• PROVIDED PASSAGE
........

News05 Feb 2007

Irving Saladino, the Golden road to the top of the Long Jump - IAAF Magazine


Irving Saladino of Panama wins Long Jump in Rome (© Getty Images)

A silver medallist at the Moscow World Indoor Championships, Irving Saladino went on to experience the best outdoor season of his career with a share of the lesser Golden League Jackpot, a World leading jump and a new Area record to his credit.

By Javier Clavelo Robinson

When Irving Saladino went through the mixed zone of the Helsinki Olympic Stadium in 2005, the slender Panamanian jumper assured he would be the next World Long Jump champion in 2007.

A World title maybe a very high goal, but no-one can doubt Saladino’s abilities to deliver after the Panamanian became the third Latin American athlete to earn a share of the IAAF Golden League Jackpot.

The 23-year-old native of Colon has placed Panama back on the athletics map and with an impeccable campaign, has risen to the top of the men’s Long Jump, an event traditionally considered a US property.

“Excellent, fabulous,” that’s how he described his road to the top, winning 15 of the 16 finals he entered in 2006, including five of the six Golden League meetings, and eight legal jumps over 8.40m, including a World leading performance and Area record of 8.56m.

........

• WHAT YOU WILL DO
Translate this sentence from the article on Irving Saladino into Spanish: "The 23-year-old native of Colon has placed Panama back on the athletics map and with an impeccable campaign, has risen to the top of the men’s Long Jump, an event traditionally considered a US property."

• SOURCE DATA
........

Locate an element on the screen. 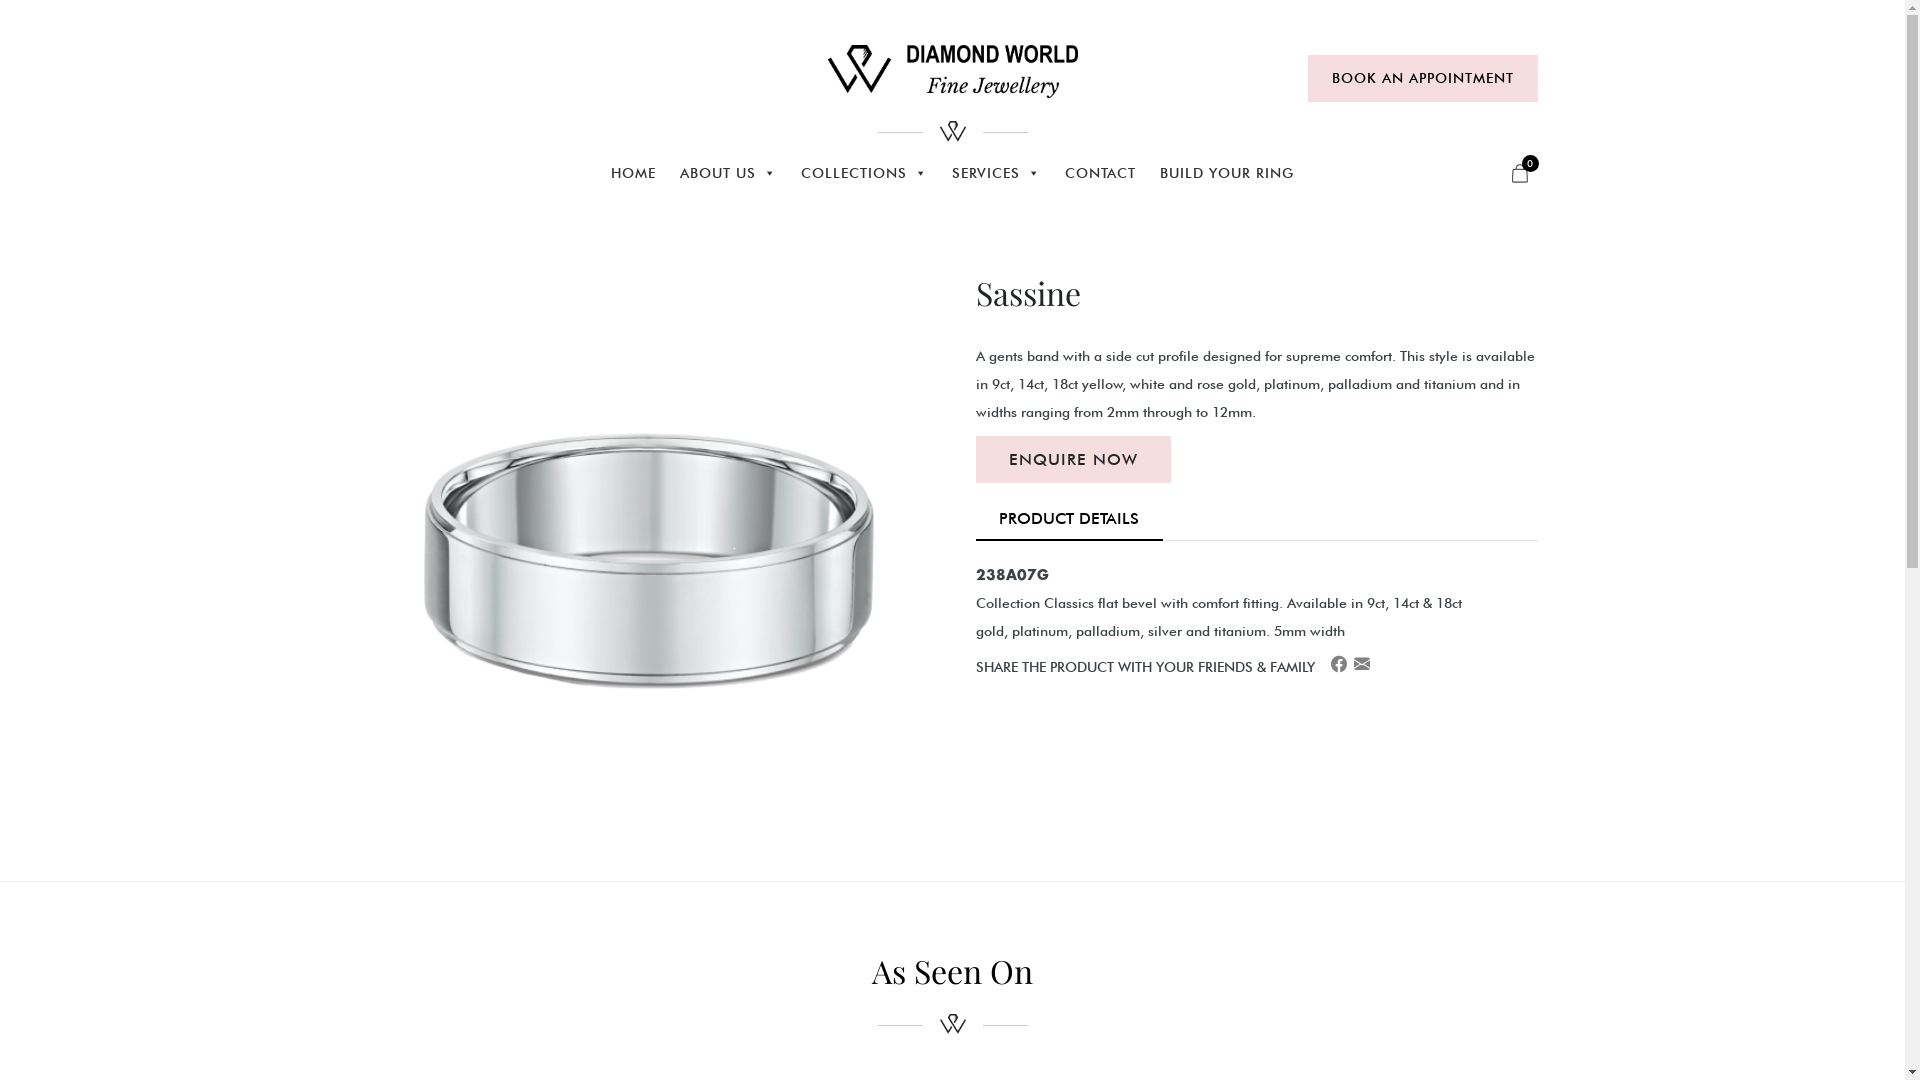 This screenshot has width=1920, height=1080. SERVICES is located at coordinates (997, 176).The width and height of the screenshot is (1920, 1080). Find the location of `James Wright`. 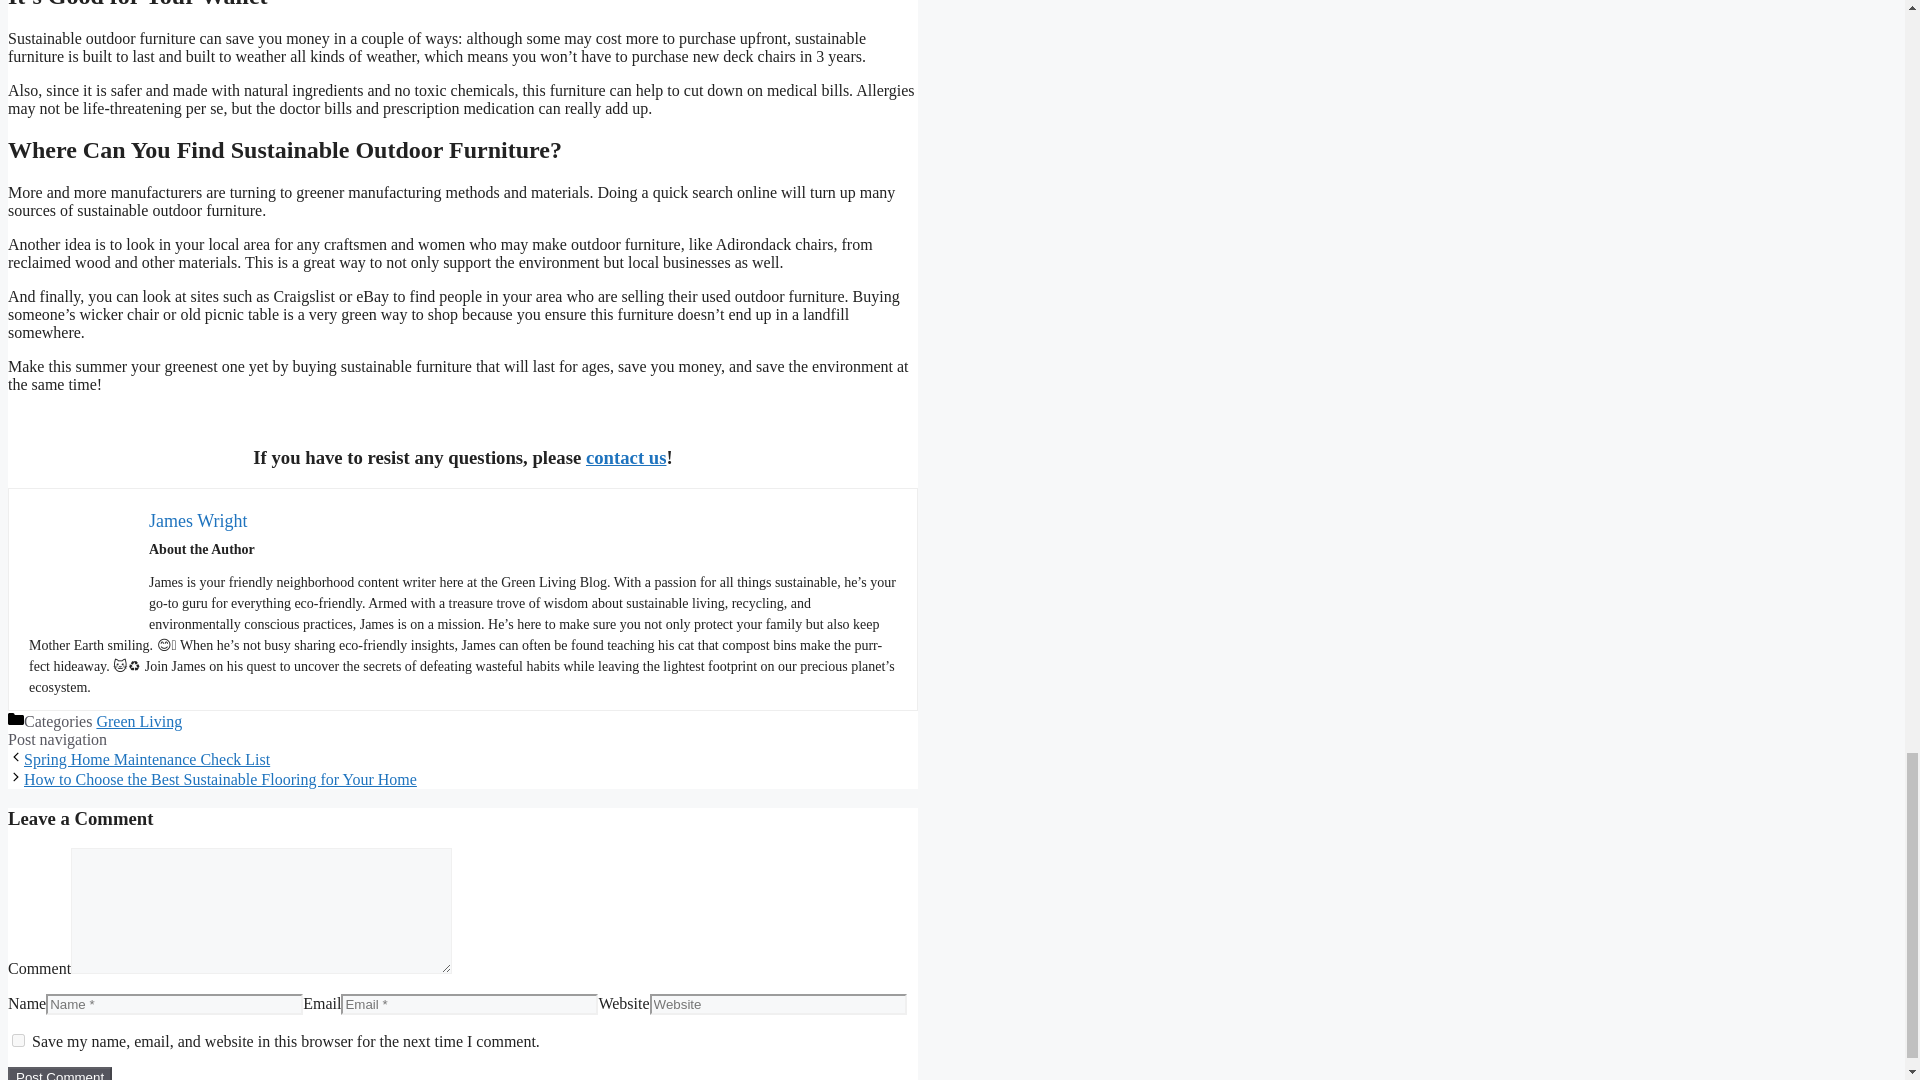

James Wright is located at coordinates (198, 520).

........

• TASK RESPONSE
El nativo de Colón, de 23 años, ha vuelto a poner a Panamá en el mapa del atletismo y, con una campaña impecable, ha ascendido a la cima del salto de longitud masculino, una prueba tradicionalmente considerada propiedad de Estados Unidos.